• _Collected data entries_

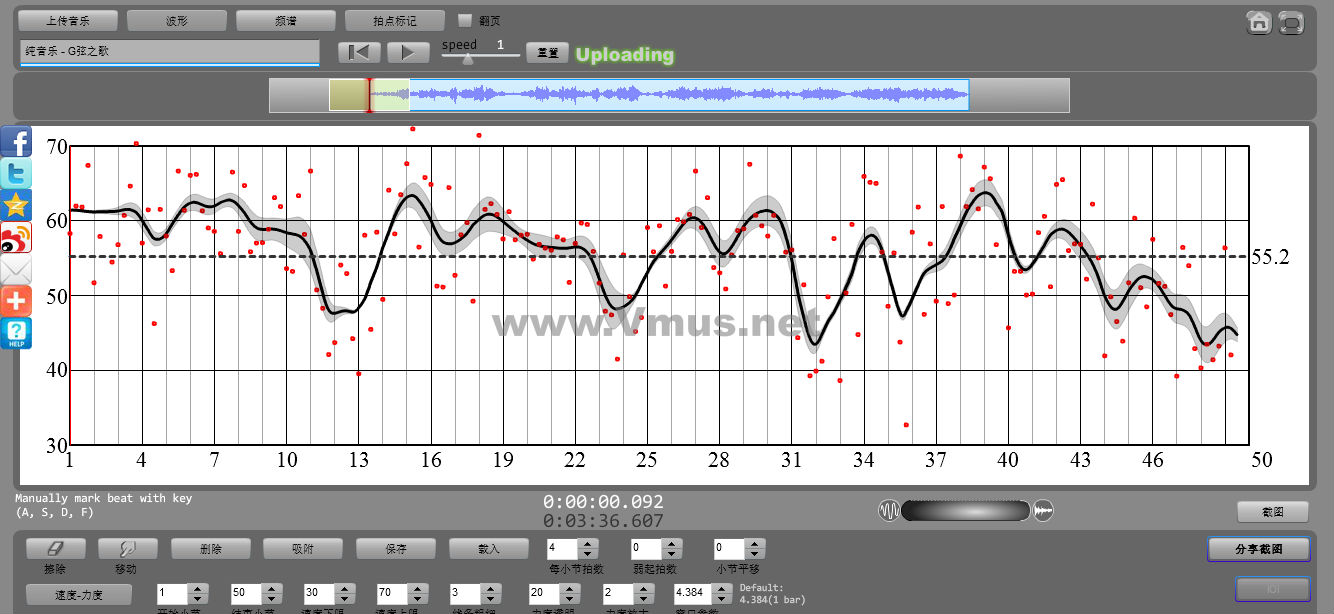Select the move (移动) tool icon

127,549

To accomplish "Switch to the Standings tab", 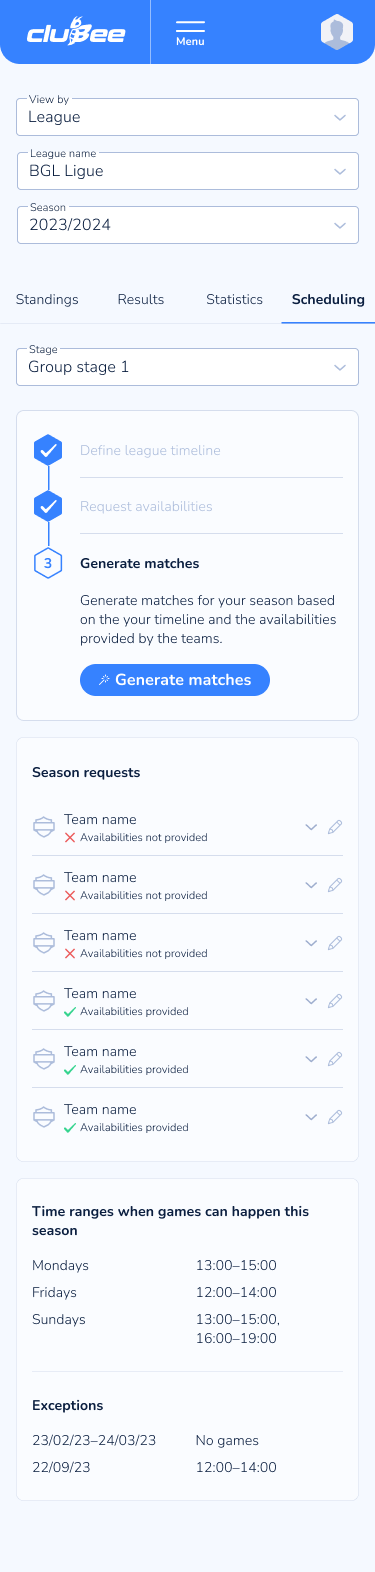I will tap(47, 299).
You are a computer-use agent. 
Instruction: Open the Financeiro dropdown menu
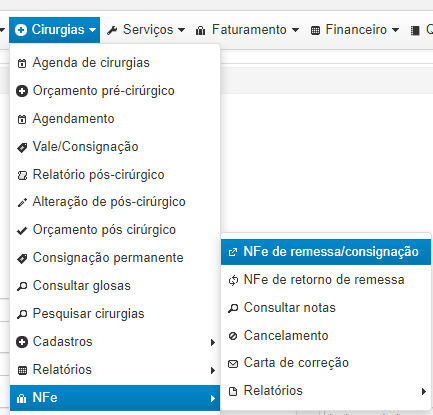(355, 30)
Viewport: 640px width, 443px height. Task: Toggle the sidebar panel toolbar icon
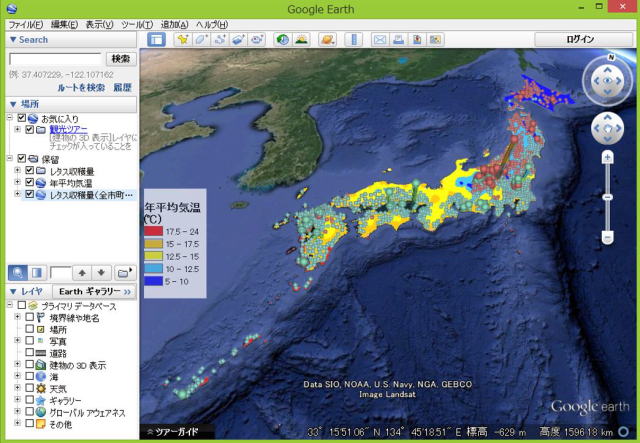(x=157, y=40)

• _Prompt_
Repeat exactly the lines above, starting at the one that contains "You are a computer-use agent." and stopping at the last line of the entries, and leave out the pictures.

• _Answer section_
You are a computer-use agent. 
Instruction: Open the Financeiro dropdown menu
(355, 30)
Viewport: 640px width, 443px height. Task: Toggle the sidebar panel toolbar icon
(x=157, y=40)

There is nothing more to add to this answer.